Boobie Feaster

No. 1 – USC Trojans
- Position: Wide receiver

Personal information
- Born: May 23, 2009 (age 17)
- Listed height: 6 ft 1 in (1.85 m)
- Listed weight: 185 lb (84 kg)

Career information
- High school: DeSoto (DeSoto, Texas)
- College: USC (2026–present)

= Boobie Feaster =

American football player (born 2009)

Ethan "Boobie" Feaster (born May 23, 2009) is an American football wide receiver for the USC Trojans.

==Early life==
Feaster's family is from Louisiana. He played football from a young age. At age four, while playing flag football, he acquired the nickname "Boobie" after Boobie Miles from Friday Night Lights. Prior to playing high school football, he already had 25 offers to play college football. He attended DeSoto High School where he became a starter at wide receiver as a freshman in 2023. Feaster was the first freshman wide receiver ever to win a starting role under coach Claude Mathis at DeSoto. That season, he helped DeSoto to the 6A Division II state championship, posting 634 receiving yards and nine touchdowns while being named a Freshman All-American and the 11-6A District Newcomer of the Year.

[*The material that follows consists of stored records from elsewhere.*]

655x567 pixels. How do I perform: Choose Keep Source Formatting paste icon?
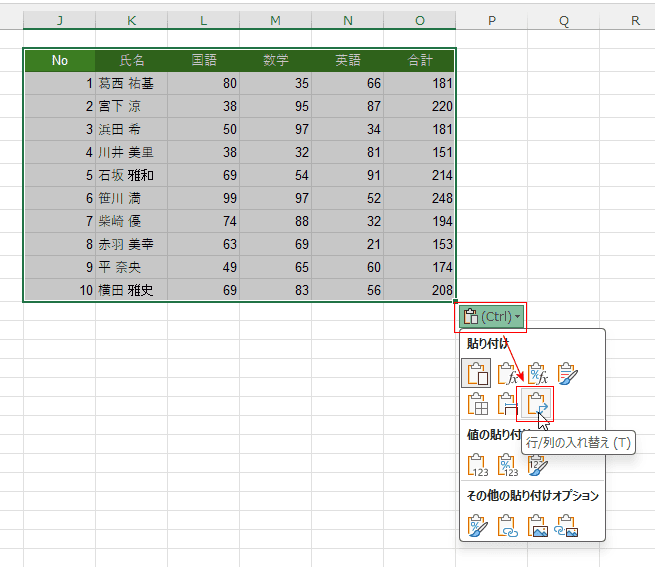pos(568,374)
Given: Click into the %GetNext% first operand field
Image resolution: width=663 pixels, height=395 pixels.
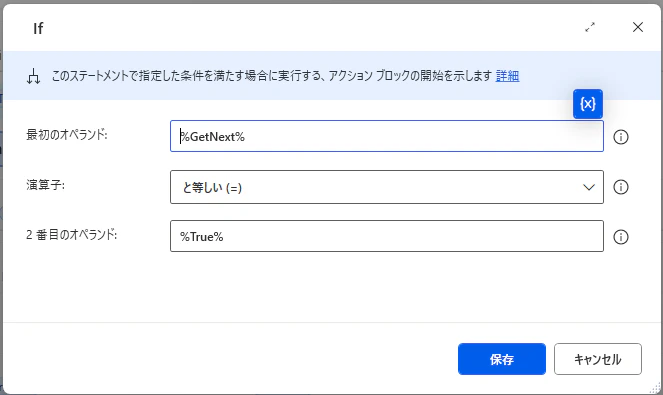Looking at the screenshot, I should [x=386, y=136].
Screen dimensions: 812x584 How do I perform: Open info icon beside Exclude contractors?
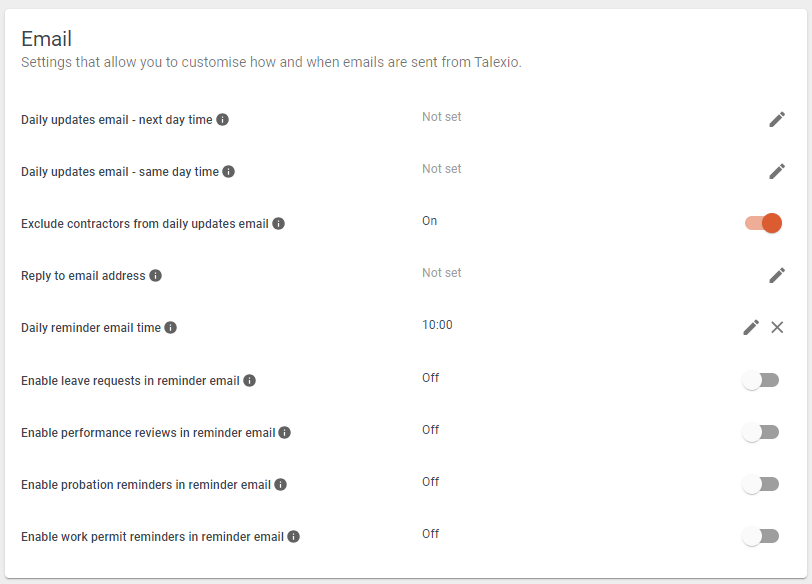coord(279,224)
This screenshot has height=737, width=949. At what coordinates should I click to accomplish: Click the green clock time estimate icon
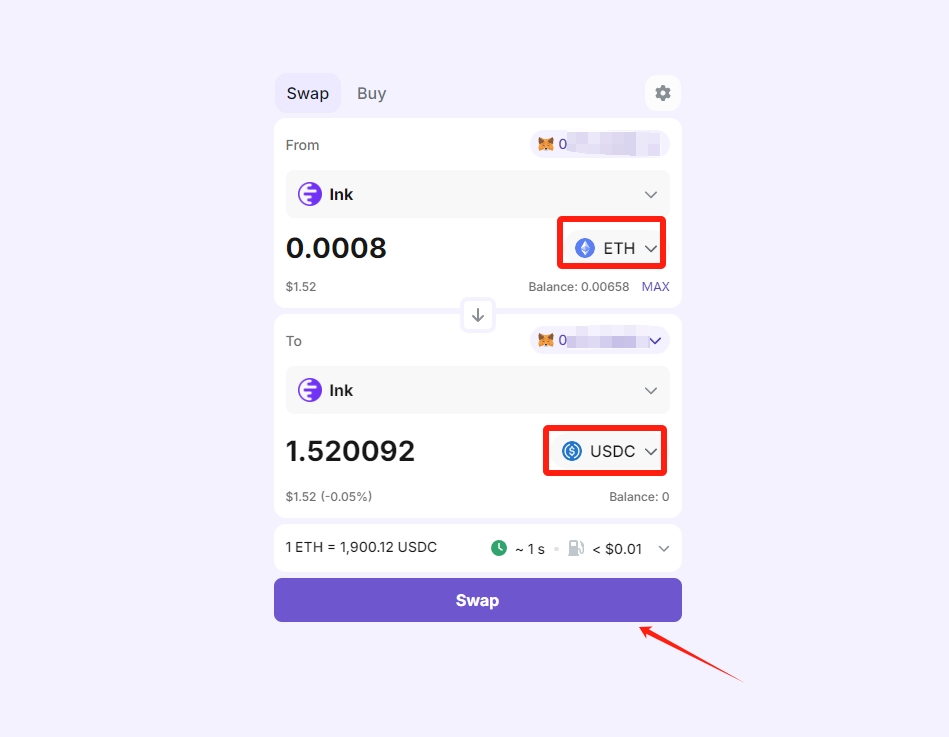coord(499,548)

Prior to his sophomore year, Feaster already had 45 offers to play college football and was named a five-star recruit by Dave Campbell's Texas Football, becoming the youngest player ever to receive the distinction from the publication. He then totaled 57 catches for 824 yards and 13 touchdowns as a sophomore in 2024, earning first-team MaxPreps Sophomore All-America honors as well as first-team all-district honors. In 2025, he caught 98 passes for 1,777 yards and 21 touchdowns. He led the team to a State Championship and won Game MVP. He was selected to play at the Under Armour All-America Game and the Polynesian Bowl.

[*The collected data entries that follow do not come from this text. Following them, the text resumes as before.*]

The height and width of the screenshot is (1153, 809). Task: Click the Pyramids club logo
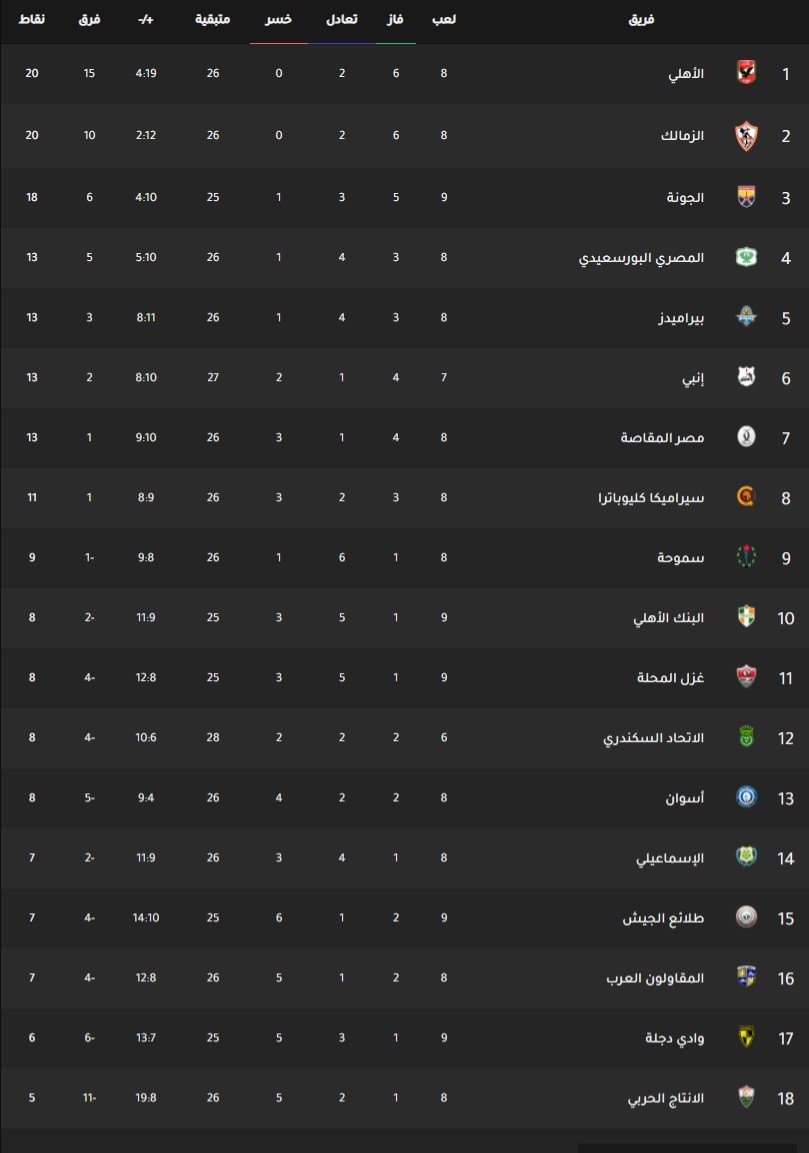(746, 317)
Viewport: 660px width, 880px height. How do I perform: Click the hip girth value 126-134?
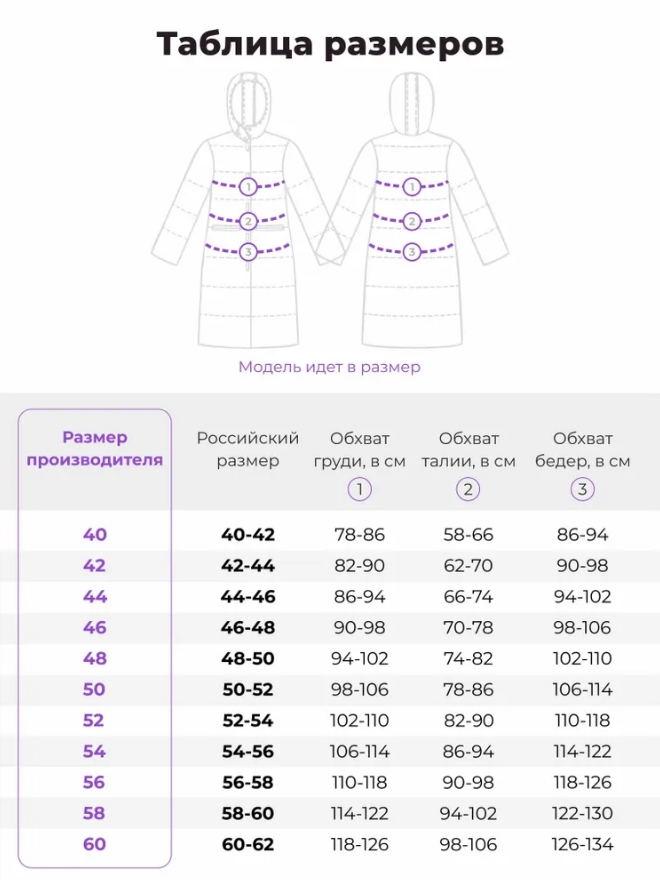point(582,845)
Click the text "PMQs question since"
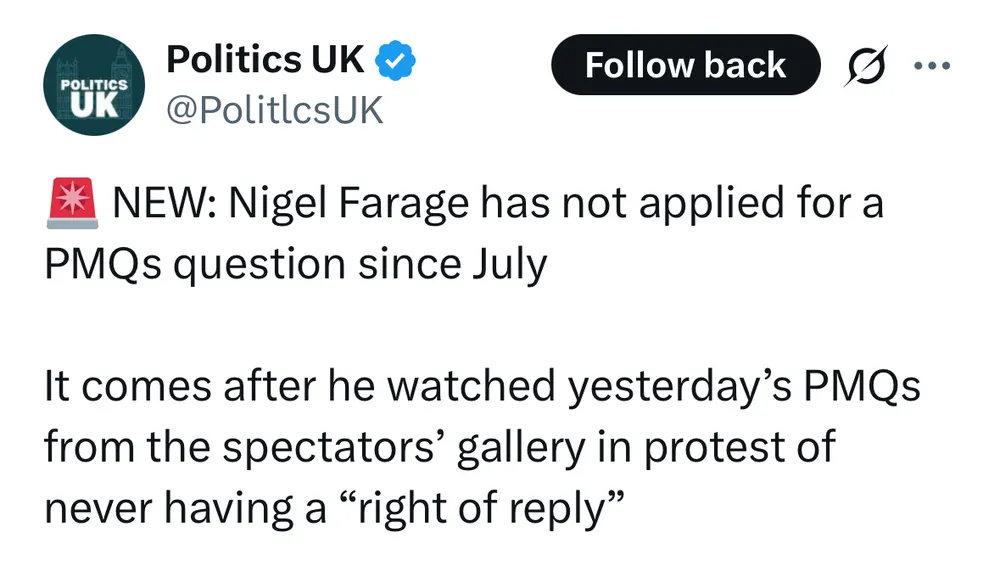The height and width of the screenshot is (578, 1000). 252,265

Feaster was initially ranked the top wide receiver recruit in the class of 2027. In February 2025, he announced his intention to reclassify to the class of 2026. A five-star prospect, the number three receiver and a top-30 recruit nationally according to ESPN, he committed to play college football for the USC Trojans. He signed with the Trojans in December 2025.